On 11/18/2014 11:23 PM, Michael Paquier wrote:
On Tue, Nov 18, 2014 at 6:33 PM, Simon Riggs <si...@2ndquadrant.com> wrote:

Can we just wait on this patch until we have the whole feature?

Well, this may take some time to even define, and even if goals are clearly
defined this may take even more time to have a prototype to discuss about.


We quite often break larger patches down into smaller ones, but if
they arrive in lots of small pieces its more difficult to understand
and correct issues that are happening on the larger scale. Churning
the same piece of code multiple times is rather mind numbing.

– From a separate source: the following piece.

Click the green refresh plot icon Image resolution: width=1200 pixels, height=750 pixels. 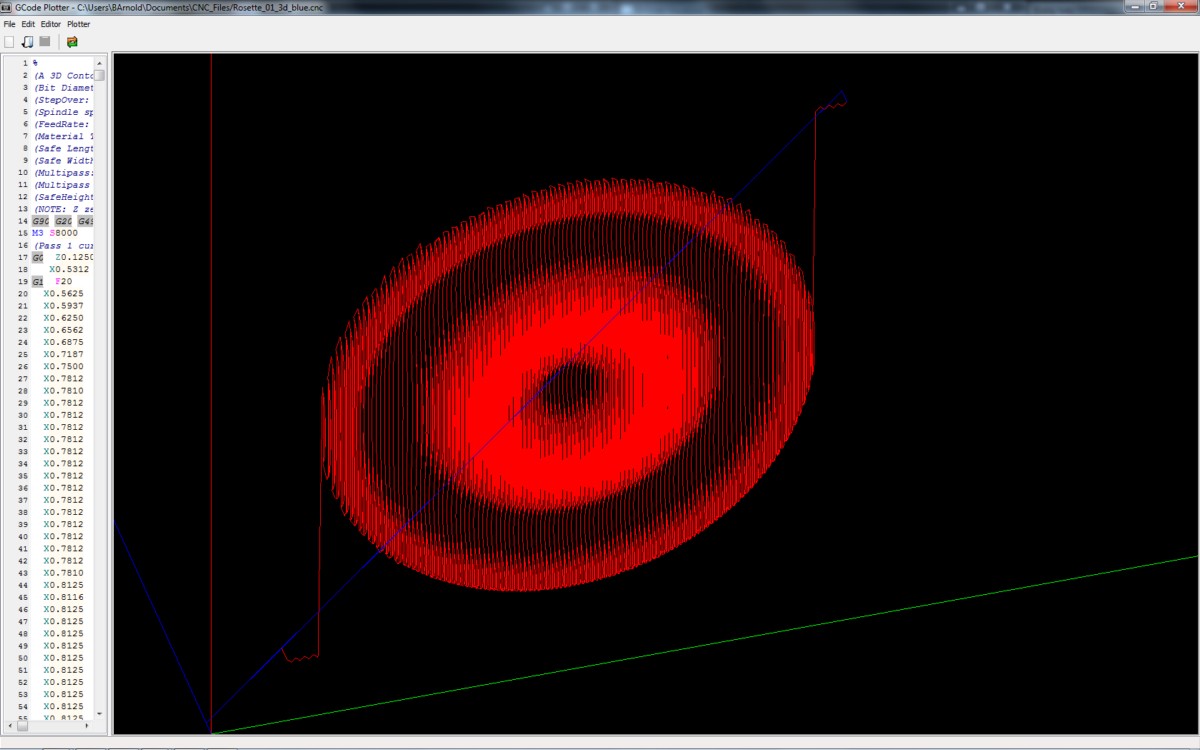point(72,42)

Hm. I think that we are losing ourselves in this thread. The primary goal
is to remove a code duplication between syncrep.c and walsender,c that
exists since 9.1. Would it be possible to focus only on that for now?
That's still the topic of this CF.

Some comments on this patch:

* I don't like filling the priorities-array in SyncRepGetSynchronousStandby(). It might be convenient for the one caller that needs it, but it seems pretty ad hoc.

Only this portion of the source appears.